А время было – глухое. Оно вошло в историю под невинным названием «застой». На самом деле это была самая настоящая густопсовая реакция, когда душилось всякое свободное слово, когда преследовалась всякая свободная мысль. Век хрущевских качелей… Сталина только что вынесли из мавзолея, и вроде что-то забрезжило, и вроде легче стало дышать, и знаменитые вечера поэзии проходили в Политехническом, и дискуссии разные разрешены… Вот тут и появились песни Булата. Чрезвычайно лиричные, но как бы… двусмысленные. Со скрытым смыслом или даже смыслами.
Простые? Да, но это была высокая простота. И еще я сразу же отметил прекрасный мелодизм этих песен, органичный сплав слова, стиха и музыки. Позже в одном из интервью Булат сказал, что какое-то время композиторы терпеть его не могли и успокоились только, когда выяснилось, что он не композитор и им не помеха, и лишь Шварц, дескать, увидел в его исполнительстве некий новый жанр, в котором нельзя расчленить на составные части музыку и слова. Действительно, я воспринял это как-то сразу и целиком и, помню, сказал тогда Венгерову, что это своеобразное и интересное явление в искусстве.

→ ИСХОДНЫЕ ДАННЫЕ:
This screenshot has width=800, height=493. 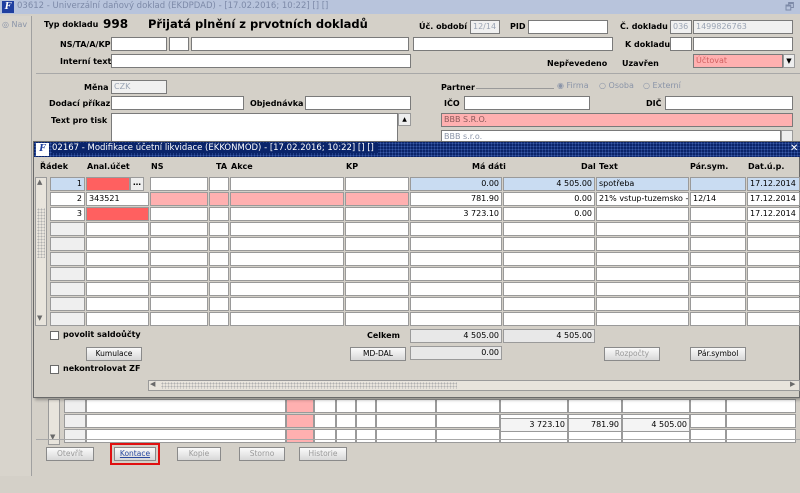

→ УСЛОВИЕ ЗАДАНИЯ: Пожалуйста, перепишите без изменений отрывок из текста о песнях Булата, начиная со слов «А время было» и заканчивая словами «или даже смыслами.».

→ ОТВЕТ:
А время было – глухое. Оно вошло в историю под невинным названием «застой». На самом деле это была самая настоящая густопсовая реакция, когда душилось всякое свободное слово, когда преследовалась всякая свободная мысль. Век хрущевских качелей… Сталина только что вынесли из мавзолея, и вроде что-то забрезжило, и вроде легче стало дышать, и знаменитые вечера поэзии проходили в Политехническом, и дискуссии разные разрешены… Вот тут и появились песни Булата. Чрезвычайно лиричные, но как бы… двусмысленные. Со скрытым смыслом или даже смыслами.